━━━━━ Selected passage
Gradient-based Explanations for Deep Learning Survival Models
Sophie Hanna Langbein, Niklas Koenen, Marvin N. Wright
TL;DR
This work tackles the opacity of deep learning models in time-to-event prediction by crafting a formal gradient-based explainability framework for survival neural networks that yields time-dependent, post-hoc insights. It introduces GradSHAP(t) alongside existing gradient-based and attribution methods (Grad(t), SG(t), G×I(t), IntGrad(t)) and analyzes their theoretical underpinnings for survival data. The authors demonstrate that these methods reveal both time-invariant and time-varying feature effects, offer favorable speed-accuracy trade-offs compared to SurvSHAP(t) and SurvLIME, and extend to multi-modal medical data including images, with clear visualizations for temporal dynamics. The approach enhances transparency in clinical decision-making for personalized medicine, while providing an accessible R/torch implementation to facilitate adoption and further research; future work will extend to competing risks, multi-state models, and interactions among features.
━━━━━━━━━━
━━━━━ Exercise data
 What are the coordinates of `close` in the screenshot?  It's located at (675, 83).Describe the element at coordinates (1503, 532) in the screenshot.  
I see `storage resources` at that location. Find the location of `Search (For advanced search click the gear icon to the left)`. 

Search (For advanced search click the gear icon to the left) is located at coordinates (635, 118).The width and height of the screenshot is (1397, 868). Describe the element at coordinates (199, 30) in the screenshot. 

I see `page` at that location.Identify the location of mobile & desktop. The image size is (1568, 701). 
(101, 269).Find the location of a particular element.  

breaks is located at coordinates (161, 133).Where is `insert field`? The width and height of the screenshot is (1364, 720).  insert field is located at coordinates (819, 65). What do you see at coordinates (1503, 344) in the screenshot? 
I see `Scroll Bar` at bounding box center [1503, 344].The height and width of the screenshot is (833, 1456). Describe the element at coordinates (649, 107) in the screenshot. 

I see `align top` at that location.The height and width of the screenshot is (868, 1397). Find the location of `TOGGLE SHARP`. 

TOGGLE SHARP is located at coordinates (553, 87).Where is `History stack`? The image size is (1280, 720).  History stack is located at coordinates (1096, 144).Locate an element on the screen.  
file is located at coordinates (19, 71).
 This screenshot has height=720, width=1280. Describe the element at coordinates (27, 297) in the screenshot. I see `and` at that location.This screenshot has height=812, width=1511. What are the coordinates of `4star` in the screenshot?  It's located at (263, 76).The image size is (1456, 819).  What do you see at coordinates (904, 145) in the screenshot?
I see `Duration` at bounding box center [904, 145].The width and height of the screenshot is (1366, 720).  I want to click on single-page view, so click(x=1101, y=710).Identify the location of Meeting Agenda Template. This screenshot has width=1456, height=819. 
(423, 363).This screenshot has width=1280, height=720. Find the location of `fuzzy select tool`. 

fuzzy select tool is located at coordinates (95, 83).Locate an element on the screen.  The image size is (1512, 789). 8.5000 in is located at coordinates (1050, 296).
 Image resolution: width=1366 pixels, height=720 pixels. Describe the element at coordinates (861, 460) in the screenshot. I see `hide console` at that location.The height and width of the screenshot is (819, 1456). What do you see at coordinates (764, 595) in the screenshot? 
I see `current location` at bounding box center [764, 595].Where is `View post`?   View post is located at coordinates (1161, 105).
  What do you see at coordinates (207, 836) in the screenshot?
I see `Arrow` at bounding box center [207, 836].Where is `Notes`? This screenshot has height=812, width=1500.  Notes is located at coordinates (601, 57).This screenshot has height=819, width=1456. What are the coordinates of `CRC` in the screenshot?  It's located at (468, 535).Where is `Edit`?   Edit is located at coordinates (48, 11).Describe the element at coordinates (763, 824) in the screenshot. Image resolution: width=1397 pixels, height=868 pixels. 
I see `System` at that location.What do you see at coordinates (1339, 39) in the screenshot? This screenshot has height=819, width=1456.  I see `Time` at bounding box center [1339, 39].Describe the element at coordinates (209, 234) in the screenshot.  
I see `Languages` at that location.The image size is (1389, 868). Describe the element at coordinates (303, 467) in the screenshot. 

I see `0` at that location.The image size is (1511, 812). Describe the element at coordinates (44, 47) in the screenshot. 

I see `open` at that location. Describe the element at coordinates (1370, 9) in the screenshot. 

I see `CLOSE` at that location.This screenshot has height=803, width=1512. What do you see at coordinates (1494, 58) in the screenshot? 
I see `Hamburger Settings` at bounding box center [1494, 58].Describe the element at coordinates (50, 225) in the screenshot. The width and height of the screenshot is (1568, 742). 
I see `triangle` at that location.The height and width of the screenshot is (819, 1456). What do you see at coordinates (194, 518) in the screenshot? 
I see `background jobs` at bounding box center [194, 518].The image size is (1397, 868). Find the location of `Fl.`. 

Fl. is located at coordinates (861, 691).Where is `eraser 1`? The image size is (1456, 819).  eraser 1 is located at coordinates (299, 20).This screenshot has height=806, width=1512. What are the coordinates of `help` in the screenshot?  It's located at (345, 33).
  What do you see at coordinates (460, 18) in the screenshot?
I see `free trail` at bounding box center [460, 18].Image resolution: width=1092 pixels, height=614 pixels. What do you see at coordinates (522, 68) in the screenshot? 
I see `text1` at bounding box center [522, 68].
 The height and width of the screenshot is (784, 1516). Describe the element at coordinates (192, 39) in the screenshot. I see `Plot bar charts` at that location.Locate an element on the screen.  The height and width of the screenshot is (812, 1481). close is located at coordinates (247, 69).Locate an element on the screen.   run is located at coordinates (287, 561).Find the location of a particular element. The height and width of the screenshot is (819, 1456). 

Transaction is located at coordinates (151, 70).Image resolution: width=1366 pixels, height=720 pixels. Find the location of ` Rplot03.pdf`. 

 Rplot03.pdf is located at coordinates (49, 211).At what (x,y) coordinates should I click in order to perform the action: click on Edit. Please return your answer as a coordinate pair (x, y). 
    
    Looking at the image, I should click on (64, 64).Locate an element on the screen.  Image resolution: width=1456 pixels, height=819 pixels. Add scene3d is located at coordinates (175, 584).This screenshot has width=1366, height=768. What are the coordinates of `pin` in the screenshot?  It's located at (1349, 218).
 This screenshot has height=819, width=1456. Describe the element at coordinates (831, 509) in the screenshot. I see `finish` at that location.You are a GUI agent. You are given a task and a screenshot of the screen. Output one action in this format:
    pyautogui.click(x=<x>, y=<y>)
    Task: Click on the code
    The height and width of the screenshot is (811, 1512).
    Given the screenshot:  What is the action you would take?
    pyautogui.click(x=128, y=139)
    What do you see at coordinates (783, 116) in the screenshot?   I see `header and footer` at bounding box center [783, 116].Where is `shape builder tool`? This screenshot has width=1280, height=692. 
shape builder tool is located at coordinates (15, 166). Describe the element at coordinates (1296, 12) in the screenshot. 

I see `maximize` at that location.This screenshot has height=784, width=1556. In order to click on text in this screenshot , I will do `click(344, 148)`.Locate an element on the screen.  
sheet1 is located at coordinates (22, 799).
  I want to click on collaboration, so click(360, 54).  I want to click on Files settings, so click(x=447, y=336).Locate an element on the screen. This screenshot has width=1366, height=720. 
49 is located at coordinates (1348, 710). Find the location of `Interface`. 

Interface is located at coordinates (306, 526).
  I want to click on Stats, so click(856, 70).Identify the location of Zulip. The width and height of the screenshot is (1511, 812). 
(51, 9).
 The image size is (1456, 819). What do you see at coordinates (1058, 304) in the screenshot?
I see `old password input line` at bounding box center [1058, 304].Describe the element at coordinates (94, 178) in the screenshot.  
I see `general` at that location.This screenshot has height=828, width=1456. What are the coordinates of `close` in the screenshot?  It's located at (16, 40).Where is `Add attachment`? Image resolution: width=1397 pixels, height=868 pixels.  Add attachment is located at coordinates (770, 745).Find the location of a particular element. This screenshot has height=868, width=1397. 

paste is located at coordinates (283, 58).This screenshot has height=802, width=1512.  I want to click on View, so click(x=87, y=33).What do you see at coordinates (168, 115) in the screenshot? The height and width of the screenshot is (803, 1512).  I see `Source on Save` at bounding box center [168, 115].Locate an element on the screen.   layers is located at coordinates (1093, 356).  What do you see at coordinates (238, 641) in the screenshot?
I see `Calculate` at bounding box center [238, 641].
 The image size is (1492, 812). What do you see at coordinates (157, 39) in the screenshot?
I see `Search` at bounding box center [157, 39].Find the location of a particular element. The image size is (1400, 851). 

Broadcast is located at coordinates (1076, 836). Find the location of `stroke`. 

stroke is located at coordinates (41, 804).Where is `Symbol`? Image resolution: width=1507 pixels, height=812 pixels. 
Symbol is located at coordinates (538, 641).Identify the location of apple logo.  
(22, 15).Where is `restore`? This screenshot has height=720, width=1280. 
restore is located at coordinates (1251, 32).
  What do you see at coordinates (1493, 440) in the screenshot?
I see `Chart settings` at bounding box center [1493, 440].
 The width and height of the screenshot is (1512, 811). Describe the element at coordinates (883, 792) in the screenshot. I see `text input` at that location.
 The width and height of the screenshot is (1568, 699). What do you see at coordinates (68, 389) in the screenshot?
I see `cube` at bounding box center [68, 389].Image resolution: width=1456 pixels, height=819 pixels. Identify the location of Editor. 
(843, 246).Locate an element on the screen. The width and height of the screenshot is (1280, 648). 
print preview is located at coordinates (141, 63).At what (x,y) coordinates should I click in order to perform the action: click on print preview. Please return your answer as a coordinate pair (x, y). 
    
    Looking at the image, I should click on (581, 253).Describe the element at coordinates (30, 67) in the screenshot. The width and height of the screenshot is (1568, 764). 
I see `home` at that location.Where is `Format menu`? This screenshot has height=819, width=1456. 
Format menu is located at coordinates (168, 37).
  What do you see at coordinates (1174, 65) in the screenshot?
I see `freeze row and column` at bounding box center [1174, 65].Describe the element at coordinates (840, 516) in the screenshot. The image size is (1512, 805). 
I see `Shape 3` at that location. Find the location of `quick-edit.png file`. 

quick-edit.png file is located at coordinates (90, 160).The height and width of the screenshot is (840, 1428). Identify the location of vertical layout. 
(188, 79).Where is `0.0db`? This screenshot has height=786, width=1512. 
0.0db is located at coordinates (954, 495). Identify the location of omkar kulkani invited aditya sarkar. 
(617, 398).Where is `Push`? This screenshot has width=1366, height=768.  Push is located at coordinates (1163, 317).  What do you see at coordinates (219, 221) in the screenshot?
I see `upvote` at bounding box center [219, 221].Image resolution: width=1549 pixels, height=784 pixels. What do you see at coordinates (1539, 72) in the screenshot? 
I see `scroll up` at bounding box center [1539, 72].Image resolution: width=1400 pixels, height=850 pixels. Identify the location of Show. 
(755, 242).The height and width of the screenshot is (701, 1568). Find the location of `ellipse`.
━━━━━━━━━━
_Study questions:_
**1)** In the summary of gradient-based explanations for deep learning survival models, condense the paragraph beginning "This work tackles the opacity" into a bulleted list that keeps its main facts.
**2)** Extend the summary of gradient-based explanations for deep learning survival models with one more paragraph that follows on from its final sentence.

_Answers by item number:_
**1)**
- Problem: deep learning models for time-to-event prediction are opaque.
- Contribution: a formal gradient-based explainability framework for survival neural networks that gives time-dependent, post-hoc insights.
- Methods: introduces GradSHAP(t) and analyzes it alongside existing methods (Grad(t), SG(t), G×I(t), IntGrad(t)), including their theoretical basis for survival data.
- Findings:
  - The methods reveal both time-invariant and time-varying feature effects.
  - They offer favorable speed-accuracy trade-offs compared to SurvSHAP(t) and SurvLIME.
  - They extend to multi-modal medical data, including images.
  - They provide clear visualizations of temporal dynamics.
- Impact: greater transparency in clinical decision-making for personalized medicine.
- Implementation: available in R/torch.
- Future work: competing risks, multi-state models, and interactions among features.

**2)**
Abstract
Deep learning survival models often outperform classical methods in time-to-event predictions, particularly in personalized medicine, but their "black box" nature hinders broader adoption. We propose a framework for gradient-based explanation methods tailored to survival neural networks, extending their use beyond regression and classification. We analyze the implications of their theoretical assumptions for time-dependent explanations in the survival setting and propose effective visualizations incorporating the temporal dimension. Experiments on synthetic data show that gradient-based methods capture the magnitude and direction of local and global feature effects, including time dependencies. We introduce GradSHAP(t), a gradient-based counterpart to SurvSHAP(t), which outperforms SurvSHAP(t) and SurvLIME in a computational speed vs. accuracy trade-off. Finally, we apply these methods to medical data with multi-modal inputs, revealing relevant tabular features and visual patterns, as well as their temporal dynamics.